Task objective:
Locate every line in the entries below that contains the word "label", and copy each of those lines.

Input:
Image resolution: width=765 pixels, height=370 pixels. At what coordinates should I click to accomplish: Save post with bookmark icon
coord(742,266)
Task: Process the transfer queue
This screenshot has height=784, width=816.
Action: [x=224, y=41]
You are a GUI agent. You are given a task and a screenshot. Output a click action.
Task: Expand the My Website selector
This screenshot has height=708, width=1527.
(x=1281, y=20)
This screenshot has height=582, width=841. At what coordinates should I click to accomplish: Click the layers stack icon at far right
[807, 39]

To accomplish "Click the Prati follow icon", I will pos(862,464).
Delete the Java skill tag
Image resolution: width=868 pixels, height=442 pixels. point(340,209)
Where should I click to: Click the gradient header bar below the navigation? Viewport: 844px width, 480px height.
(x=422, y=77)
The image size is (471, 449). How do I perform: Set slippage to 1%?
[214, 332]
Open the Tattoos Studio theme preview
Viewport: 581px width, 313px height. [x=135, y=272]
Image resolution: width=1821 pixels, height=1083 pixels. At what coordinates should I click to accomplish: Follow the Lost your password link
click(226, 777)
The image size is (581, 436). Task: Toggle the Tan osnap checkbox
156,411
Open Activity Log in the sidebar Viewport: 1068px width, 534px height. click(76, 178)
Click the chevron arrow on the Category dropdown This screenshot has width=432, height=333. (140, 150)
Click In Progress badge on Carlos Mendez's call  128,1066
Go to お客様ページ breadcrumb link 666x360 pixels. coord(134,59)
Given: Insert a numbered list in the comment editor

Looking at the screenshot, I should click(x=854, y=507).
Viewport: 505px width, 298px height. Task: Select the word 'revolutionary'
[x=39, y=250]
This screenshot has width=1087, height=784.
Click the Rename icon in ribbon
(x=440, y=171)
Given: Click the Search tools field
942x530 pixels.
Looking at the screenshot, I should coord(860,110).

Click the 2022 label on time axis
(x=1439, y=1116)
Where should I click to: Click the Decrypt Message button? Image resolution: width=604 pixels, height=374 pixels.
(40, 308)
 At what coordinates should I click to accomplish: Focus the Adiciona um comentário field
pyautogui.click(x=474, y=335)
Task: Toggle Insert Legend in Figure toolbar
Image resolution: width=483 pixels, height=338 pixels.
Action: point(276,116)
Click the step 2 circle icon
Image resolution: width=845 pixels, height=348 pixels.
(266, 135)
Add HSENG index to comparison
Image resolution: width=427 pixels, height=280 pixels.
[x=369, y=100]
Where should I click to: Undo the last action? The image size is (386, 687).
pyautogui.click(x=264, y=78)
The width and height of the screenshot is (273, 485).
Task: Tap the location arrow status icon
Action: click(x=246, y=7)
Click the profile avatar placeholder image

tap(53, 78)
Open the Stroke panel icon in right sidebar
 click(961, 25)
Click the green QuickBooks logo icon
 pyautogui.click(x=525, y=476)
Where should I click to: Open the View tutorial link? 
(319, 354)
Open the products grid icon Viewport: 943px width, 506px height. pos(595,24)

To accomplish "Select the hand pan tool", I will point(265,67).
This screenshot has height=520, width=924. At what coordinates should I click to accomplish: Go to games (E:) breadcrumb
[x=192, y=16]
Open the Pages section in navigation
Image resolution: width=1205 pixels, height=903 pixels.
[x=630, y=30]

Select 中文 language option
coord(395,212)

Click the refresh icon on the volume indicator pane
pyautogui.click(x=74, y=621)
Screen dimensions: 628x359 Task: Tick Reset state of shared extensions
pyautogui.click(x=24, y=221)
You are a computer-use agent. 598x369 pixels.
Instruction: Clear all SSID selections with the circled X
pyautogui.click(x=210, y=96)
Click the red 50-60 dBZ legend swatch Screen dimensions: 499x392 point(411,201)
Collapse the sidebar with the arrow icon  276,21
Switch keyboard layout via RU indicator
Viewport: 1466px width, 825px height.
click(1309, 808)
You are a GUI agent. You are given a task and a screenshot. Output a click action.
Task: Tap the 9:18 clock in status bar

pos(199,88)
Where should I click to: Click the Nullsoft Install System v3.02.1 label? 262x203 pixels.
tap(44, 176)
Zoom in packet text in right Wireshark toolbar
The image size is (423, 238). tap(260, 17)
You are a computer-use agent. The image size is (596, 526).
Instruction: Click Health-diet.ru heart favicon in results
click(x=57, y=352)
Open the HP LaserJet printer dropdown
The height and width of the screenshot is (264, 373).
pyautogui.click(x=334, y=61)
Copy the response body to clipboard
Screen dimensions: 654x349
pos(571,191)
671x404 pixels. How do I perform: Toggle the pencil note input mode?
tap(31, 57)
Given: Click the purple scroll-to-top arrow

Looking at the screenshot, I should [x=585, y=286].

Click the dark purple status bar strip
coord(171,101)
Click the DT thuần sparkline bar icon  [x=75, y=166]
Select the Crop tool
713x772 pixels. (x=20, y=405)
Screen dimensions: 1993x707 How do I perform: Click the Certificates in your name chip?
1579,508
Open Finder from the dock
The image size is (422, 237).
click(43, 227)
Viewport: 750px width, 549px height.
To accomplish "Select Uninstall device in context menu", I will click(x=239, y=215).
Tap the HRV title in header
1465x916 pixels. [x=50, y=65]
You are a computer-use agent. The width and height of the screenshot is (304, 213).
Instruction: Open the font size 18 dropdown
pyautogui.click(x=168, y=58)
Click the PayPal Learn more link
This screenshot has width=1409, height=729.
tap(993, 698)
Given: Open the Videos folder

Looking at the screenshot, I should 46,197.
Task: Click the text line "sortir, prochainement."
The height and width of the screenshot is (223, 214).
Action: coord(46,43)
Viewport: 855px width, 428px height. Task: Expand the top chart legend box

The answer:
Click the 2022 label on time axis
Where should I click to: Click the Nullsoft Install System v3.02.1 label? 262x203 pixels.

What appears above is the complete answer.